-- DOCUMENT EXTRACT follows --
Susan O'Brien reports an "unprecedented" case where a group of schoolgirls in Kano, Nigeria, in a boisterous celebration of the end of the term, disrespected a local elder and then later most of them came down with identical mental health syndromes including hysterical laughing and crying, uncontrollable "lewd dances" or paralysis and stupor (O'Brien 223). Soon entire classes of young women at local schools and those women who came in contact with the afflicted began to display symptoms of the "Sumbuka disease" across the city of Kano. Some residents of the city recognized this case of mass possession from yan bori spirit-cult performances, which challenged administrators and local officials beholden to Islamic religious law condemning such spiritualism as heretical, at the same time local social mores stigmatized the particular cult whose practices could allegedly exorcise the possession, with illiteracy, poverty and moral license (O'Brien 224). Young women had insulted their elders and now their possession was spreading through the community, but while there was a solution, this would have condemned them to stigma and violated Islamic law. While many Muslim Hausans apparently acknowledge the presence and intervention of spirits in the perceivable world, interacting with them remains the realm of either the very poor and outcast or elite Sufi shaman, and the majority of Muslim Hausa would rather avoid public perception of such engagement even while acknowledging such spirits as creations of Allah (O'Brien 224). The solution was to call in Sufi malamai to practice exorcism based on esoteric but established canonical Islamic rukiyya rituals practitioners claim date to the birth of Islam (O'Brien 224), but were seldom employed in mainstream practice as they involved counter-possession and negotiation with supernatural spirits.
-- DOCUMENT EXTRACT concluded --
-- DATASET EXTRACT follows --
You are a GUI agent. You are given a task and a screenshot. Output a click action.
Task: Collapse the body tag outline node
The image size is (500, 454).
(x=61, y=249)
-- DATASET EXTRACT concluded --
→ TASK INSTRUCTIONS: Could you carry on the passage about the mass possession of schoolgirls in Kano from where it stops?

→ ANSWER AREA:
The success of this treatment became so renowned that the result was an exorcism industry in the city of Kano, which ultimately transformed into "the institutionalization of rukiyya practice into a clinical format, with standardized fees and intake forms that documented the symptoms, treatment, and outcome of each patient's illness" (O'Brien 225) at the same time the cult practitioners, including presumably the elder originally offended by the students, continued to receive disapprobation by the community and religious authorities. On the other hand the Sufi malamai, acting within the "trappings of Islamic piety and learning...began to reconfigure established belief and practice" between humans and the spirit world in Kano, eventually turning their success toward politics, to the degree "their stated goals were even more ambitious, as they touted their capacity to regulate both public health and the moral or ethical underpinnings of social behavior through their control of the spirits" (O'Brien 225).

O'Brien then connects this to fundamentalist, internationalist Wahhabi reformation deployed against older, localized Islamic practice as a way to reinstate discipline over permeable female bodies vulnerable to spirit penetration (226). Only through "corporeal discipline" can Muslim women prevent such attacks, along with liberal doses of malamai authority (O'Brien 26). Hence the proliferation of the Wahhabi-influenced Sufi elite in Kano, in reaction to the indigenous Nigerian mainstream individualized practice of Islam. Yet O'Brien cautions against reading this as a conflict over gender dominance within evolving perceptions of orthodoxy, because the mass demand for rukiyya both supports and "reinscribes" assumptions surrounding male and female Islamic ritual practice, with the result necessitating an unprecedented and in many ways uncomfortable revision of the role of "gender, modernity and Islamic orthodoxy in northern Nigeria" within and between both groups men and women (O'Brien 226)

What both of these research examples demonstrate, along with the primary case study interviews performed in the field for this report, is the dynamic interplay between the institutions of orthodox Islam and their performance, adaptation to and syncretization with indigenous, pre-Islamic and postmodern cultural beliefs through the individual practice of healing and cleansing ritual. Healing and cleansing rituals present an interface between the individual and religious doctrine throughout the Muslim world, and this paper explores the drama of characterization,.....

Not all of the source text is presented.